------ QUOTED PASSAGE ------
The variance of the Gaussian measure can be shown to be formally equal to (3) when these weights are substituted, see Briol et al. (2018). The special case where the points \(\{x_j\}_{j=1}^n\) are random was termed Bayesian Monte Carlo in Rasmussen and Ghahramani (2003). Therefore, our results in Sect. 4 have direct consequences for Bayesian Monte Carlo. Due to Remark 5 within this Bayesian setting, Corollaries 1 and 2 generalize earlier work of Briol et al. (2018) to a general smooth, connected, closed Riemannian manifold.

Fig. 1
figure 1

The worst case integration error (wce) for \({\mathcal {H}}_{K_1}\) and \({\mathcal {H}}_{K_2}\) averaged over 20 instances of random points in logarithmic scalings. The lines with exact slope \(-\,1/2\) and \(-\,3/4\) are included as a visual aid (

figure a
average wce with equal weights;
figure b
average wce with nonnegative weights;
figure c
average wce with optimal weights)

6 Numerical experiments for the sphere and the Grassmannian

The numerical computation of the worst case error \({{\,\mathrm{wce}\,}}(\{(x_j, w_j)\}_{j=1}^{n},H_p^s({\mathcal {M}}))\) is difficult in general but, for \(p=2\), it is expressed in terms of the reproducing kernel in (3). Therefore, our numerical experiments are designed for \(p=2\). However, the kernel \(K^{(s)}_B\) itself, see (14), may still be difficult to evaluate numerically, so that we would like to allow for other kernels in numerical experiments. If K is any positive definite kernel on \({\mathcal {M}}\) that reproduces \(H^s({\mathcal {M}})\) with equivalent norms, then

$$\begin{aligned} {{\,\mathrm{wce}\,}}(\{(x_j, w_j)\}_{j=1}^{n},H^s({\mathcal {M}})) \asymp {{\,\mathrm{wce}\,}}(\{(x_j, w_j)\}_{j=1}^{n},{\mathcal {H}}_K). \end{aligned}$$

Therefore, the asymptotic results in Corollaries1 and 2 are the same when replacing \(\{\widehat{ w}^{\ge 0;\, 2}_j\}_{j=1}^n\) with the minimizer

$$\begin{aligned} \{{\widehat{w}}_j^{\ge 0;K}\}_{j=1}^n:= \mathop {\mathrm{arg\,min}}\limits _{w_1,\ldots , w_n\ge 0}{{\,\mathrm{wce}\,}}(\{(x_j, w_j)\}_{j=1}^{n},{\mathcal {H}}_K). \end{aligned}$$
(15)
------ RECORD SET ------
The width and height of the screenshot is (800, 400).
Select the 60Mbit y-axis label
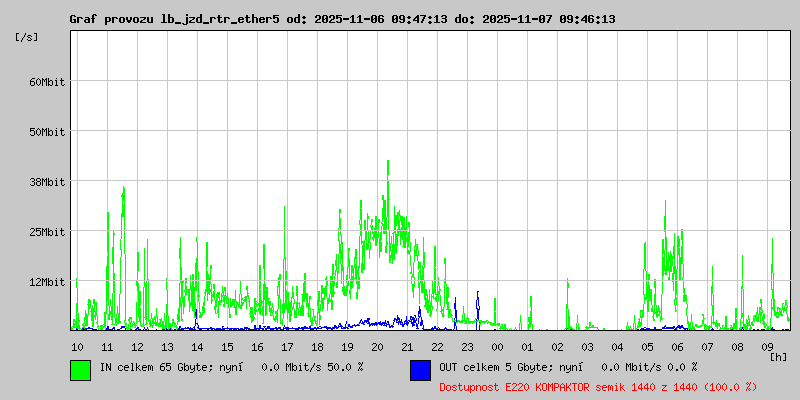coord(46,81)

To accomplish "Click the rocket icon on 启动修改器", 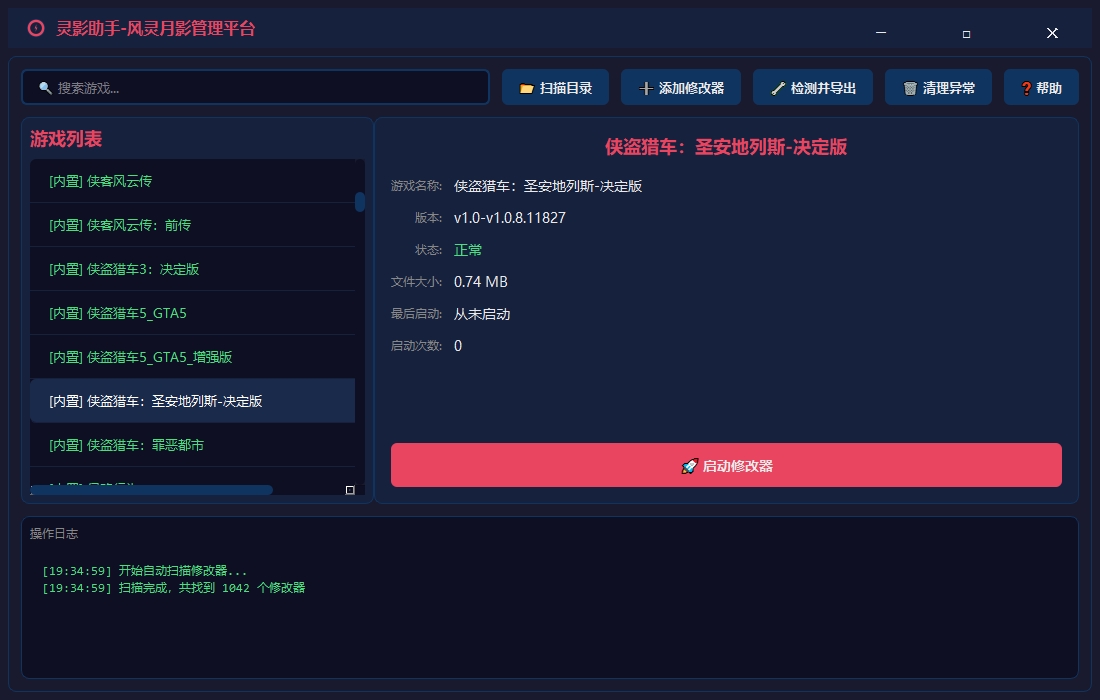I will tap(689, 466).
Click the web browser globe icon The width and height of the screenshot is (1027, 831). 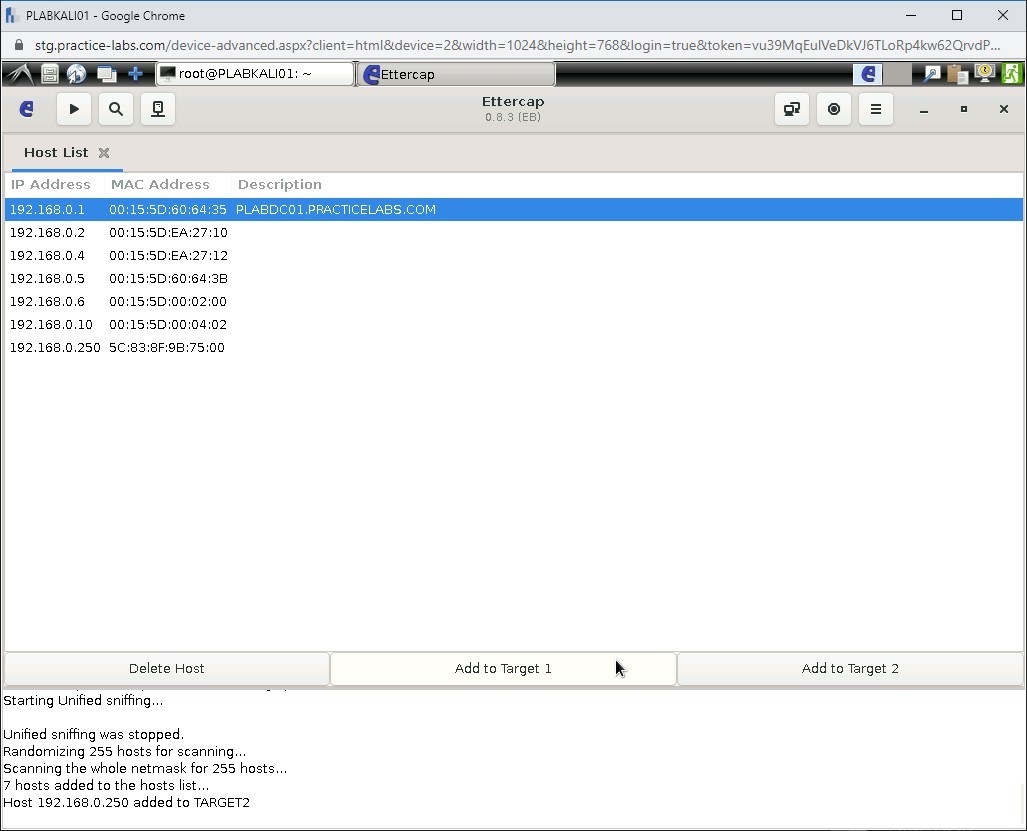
------
■ WHAT IS BEING ASKED ■
Write out the passage on worst case integration error word for word, beginning at "The worst case integration" and stopping after "with optimal weights)". Answer from the passage on worst case integration error alone, not from the listing.

■ TASK RESULT ■
The worst case integration error (wce) for \({\mathcal {H}}_{K_1}\) and \({\mathcal {H}}_{K_2}\) averaged over 20 instances of random points in logarithmic scalings. The lines with exact slope \(-\,1/2\) and \(-\,3/4\) are included as a visual aid (

figure a
average wce with equal weights;
figure b
average wce with nonnegative weights;
figure c
average wce with optimal weights)